ACTIVITY:
Every record should be written out exactly, with the pictures left out.

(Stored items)
──────────

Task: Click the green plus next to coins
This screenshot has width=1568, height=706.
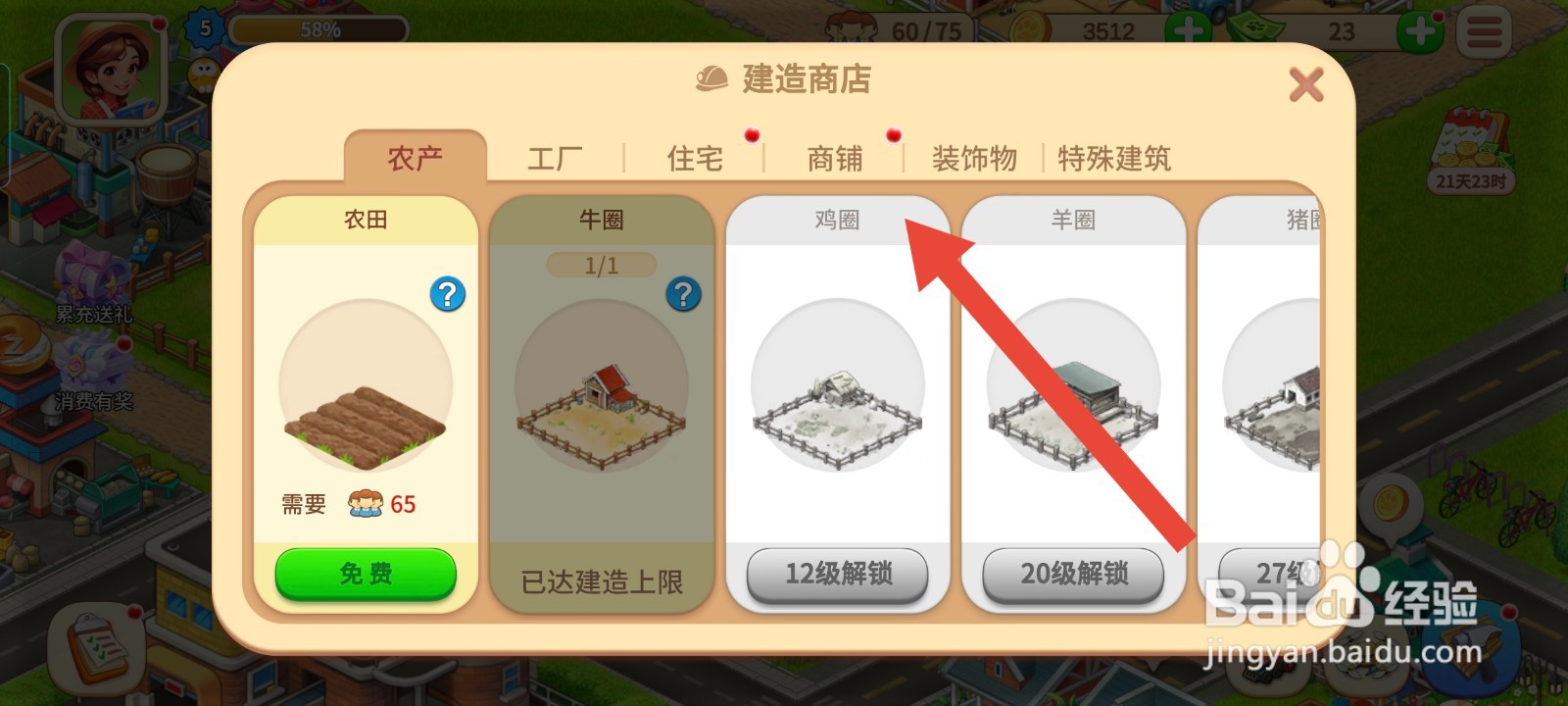Action: [1187, 31]
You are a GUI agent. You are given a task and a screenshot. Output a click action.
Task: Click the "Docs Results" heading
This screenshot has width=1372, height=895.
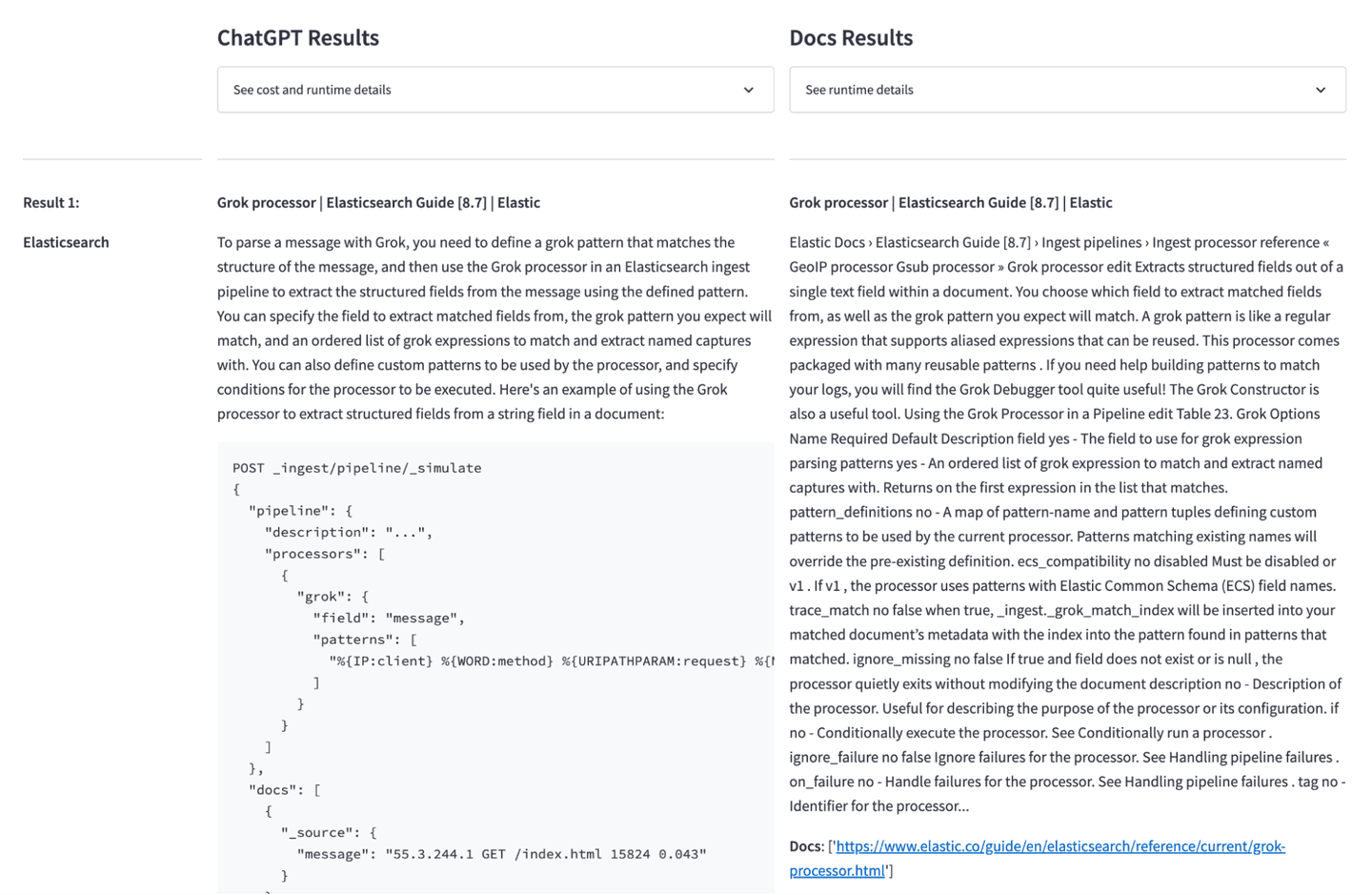pyautogui.click(x=850, y=37)
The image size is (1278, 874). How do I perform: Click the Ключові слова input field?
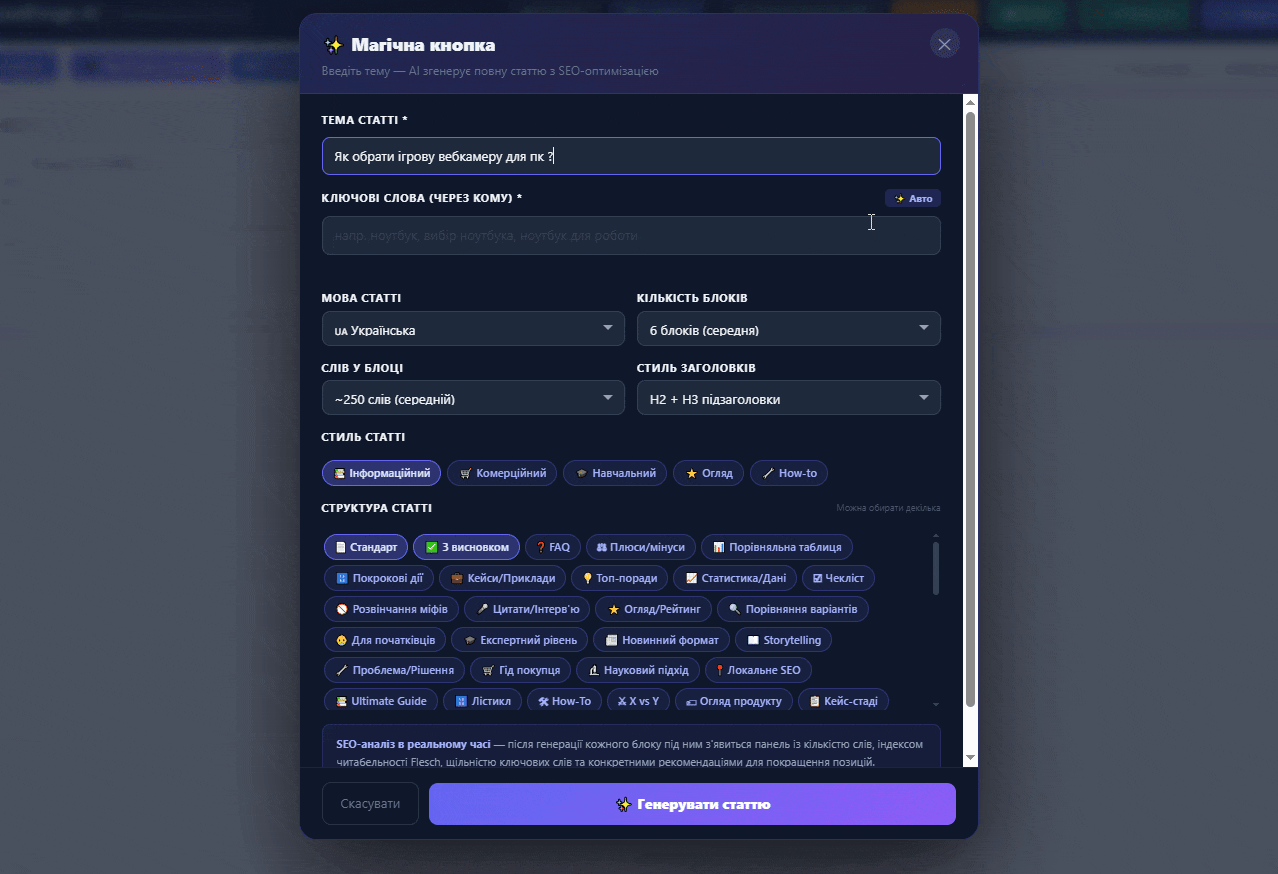[x=631, y=235]
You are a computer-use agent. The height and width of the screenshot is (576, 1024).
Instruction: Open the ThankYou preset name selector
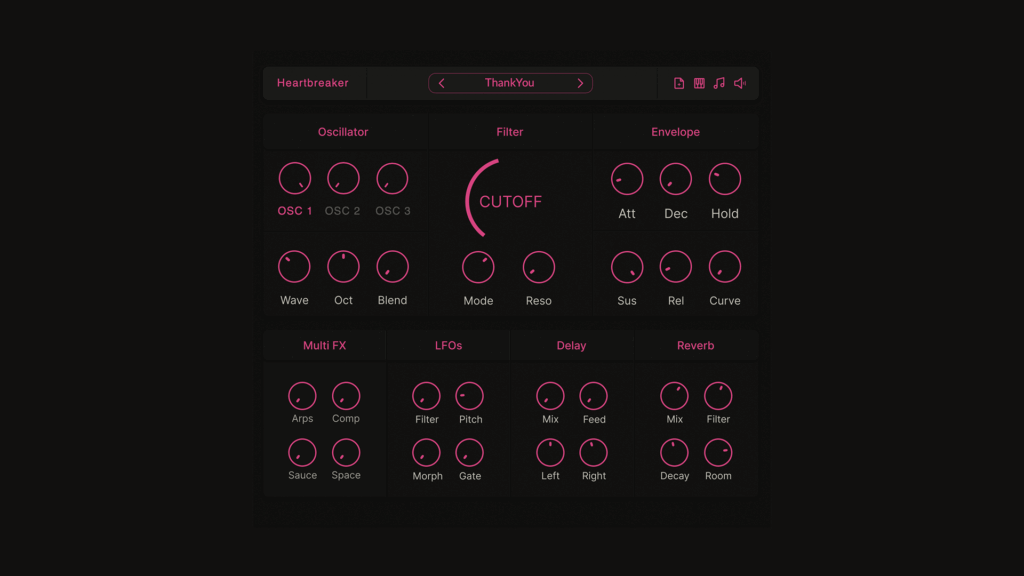click(x=510, y=84)
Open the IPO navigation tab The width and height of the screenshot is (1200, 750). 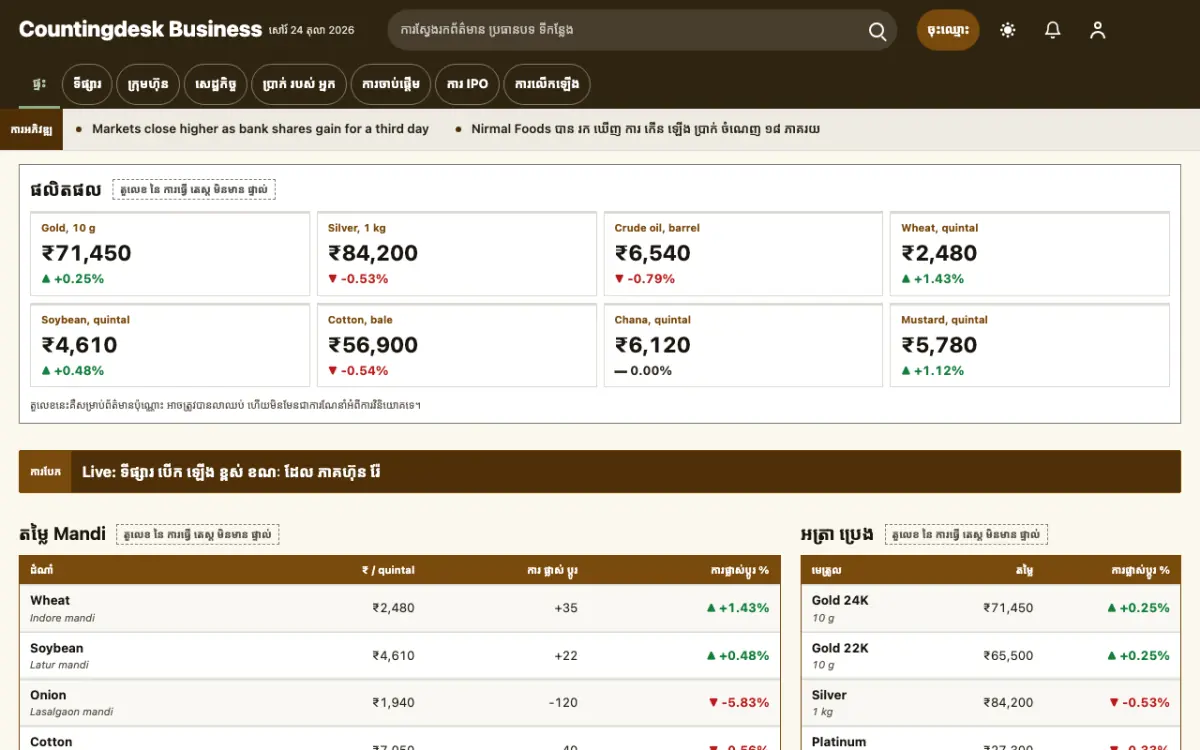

──────────

REPLY TO THE EXERCISE:
Task: Click the green plus next to coins
This screenshot has width=1568, height=706.
Action: [1187, 31]
You are a GUI agent. You are given a task and a screenshot. Output a click action.
Task: Click the "Docs Results" heading
This screenshot has width=1372, height=895.
pyautogui.click(x=850, y=37)
The image size is (1278, 874). How do I perform: Click the Ключові слова input field?
[x=631, y=235]
You are a computer-use agent. The height and width of the screenshot is (576, 1024).
Instruction: Open the ThankYou preset name selector
click(x=510, y=84)
Open the IPO navigation tab The width and height of the screenshot is (1200, 750). 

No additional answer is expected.